Attention (for those of us who hadn’t been looking that way) turns to Annie Ernaux after her Nobel Prize win and to the body of work that got her there. A Man’s Place (1983, tr: Tanya Leslie, 1992) is the story of her father, a man for whom literature, despite the writer’s attempts, can’t stretch itself to fully express.
In trying to capture “a life governed by necessity” Ernaux notes that she has no right to embellish or sensationalise her father’s story and therefore favours neutrality, a trait that comes naturally. Certainly her delivery is distant, he has neither name nor face here, though she is concerned ultimately with something deeper, more inscrutable: his nature and purpose.

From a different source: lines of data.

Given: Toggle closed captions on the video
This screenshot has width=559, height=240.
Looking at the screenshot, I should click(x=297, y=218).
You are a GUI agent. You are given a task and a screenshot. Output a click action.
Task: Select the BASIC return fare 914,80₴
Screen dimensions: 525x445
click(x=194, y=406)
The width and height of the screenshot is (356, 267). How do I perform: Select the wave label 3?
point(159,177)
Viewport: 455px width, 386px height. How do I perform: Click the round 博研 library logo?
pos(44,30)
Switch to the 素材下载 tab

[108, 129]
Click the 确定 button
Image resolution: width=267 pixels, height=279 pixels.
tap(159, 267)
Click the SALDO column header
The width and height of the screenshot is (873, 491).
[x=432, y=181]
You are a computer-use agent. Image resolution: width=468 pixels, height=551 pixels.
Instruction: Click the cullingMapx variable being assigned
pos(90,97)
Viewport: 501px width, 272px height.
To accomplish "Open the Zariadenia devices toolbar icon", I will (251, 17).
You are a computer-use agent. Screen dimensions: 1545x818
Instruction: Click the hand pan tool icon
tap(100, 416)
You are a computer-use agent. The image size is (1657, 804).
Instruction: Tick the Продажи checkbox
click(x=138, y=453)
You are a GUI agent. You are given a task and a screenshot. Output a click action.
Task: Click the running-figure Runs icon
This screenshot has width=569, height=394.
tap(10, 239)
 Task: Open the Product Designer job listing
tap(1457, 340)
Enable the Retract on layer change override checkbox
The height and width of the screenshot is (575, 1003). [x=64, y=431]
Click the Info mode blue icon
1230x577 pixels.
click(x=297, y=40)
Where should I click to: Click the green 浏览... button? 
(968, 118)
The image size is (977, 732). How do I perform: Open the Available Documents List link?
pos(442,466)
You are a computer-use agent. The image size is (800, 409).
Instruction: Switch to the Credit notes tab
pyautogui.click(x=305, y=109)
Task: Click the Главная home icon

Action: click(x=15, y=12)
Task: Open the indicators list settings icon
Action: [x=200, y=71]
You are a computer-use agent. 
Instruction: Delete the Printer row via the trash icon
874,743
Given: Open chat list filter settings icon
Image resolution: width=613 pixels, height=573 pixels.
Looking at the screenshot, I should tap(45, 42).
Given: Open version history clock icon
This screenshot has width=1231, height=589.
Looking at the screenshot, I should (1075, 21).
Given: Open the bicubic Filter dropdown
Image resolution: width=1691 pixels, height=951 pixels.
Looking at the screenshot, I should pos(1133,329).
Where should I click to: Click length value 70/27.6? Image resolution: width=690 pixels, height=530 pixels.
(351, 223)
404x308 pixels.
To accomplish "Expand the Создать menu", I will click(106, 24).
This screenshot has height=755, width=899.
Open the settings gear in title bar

Her father, by this account, lived an unremarkable life. Born in rural Normandy, taken from school into work by his father, and a career from farmhand to shopkeeper across the span of two world wars. He’s a man moved by the times, not one that moves with them. A man who holds himself back, ashamed by his past and making of himself an outsider in the burgeoning middle class. A man that puts limits on his existence as he worries what others think and, worse, may say.
Ernaux does not have a perfect memory. She struggles to pull moments from the past (“Memory resists.”) and her vignettes are broken up with reflections on her struggle to produce the work, noting the limits of literature or how involuntary memories – not personal moments – are needed. Indeed, the personal is sidelined: for all her ‘I’ and ‘my’ there’s little feeling on show.
While we see social change, rural lives changed by industrialisation, Ernaux gives us the gaps that open in generations and the speed of change. The grandfather that could neither read nor write had a granddaughter who entered academia and read Proust. And her father could have made more of life without his own self-imposed barriers.
But was he happy? She doesn’t have the answers and can only speculate from select quotes and actions as to the depths of the man who was closest to her. However by putting him on the page he is preserved in a literary state, belonging now to his daughter’s bourgeois world, “the world that had scorned him”.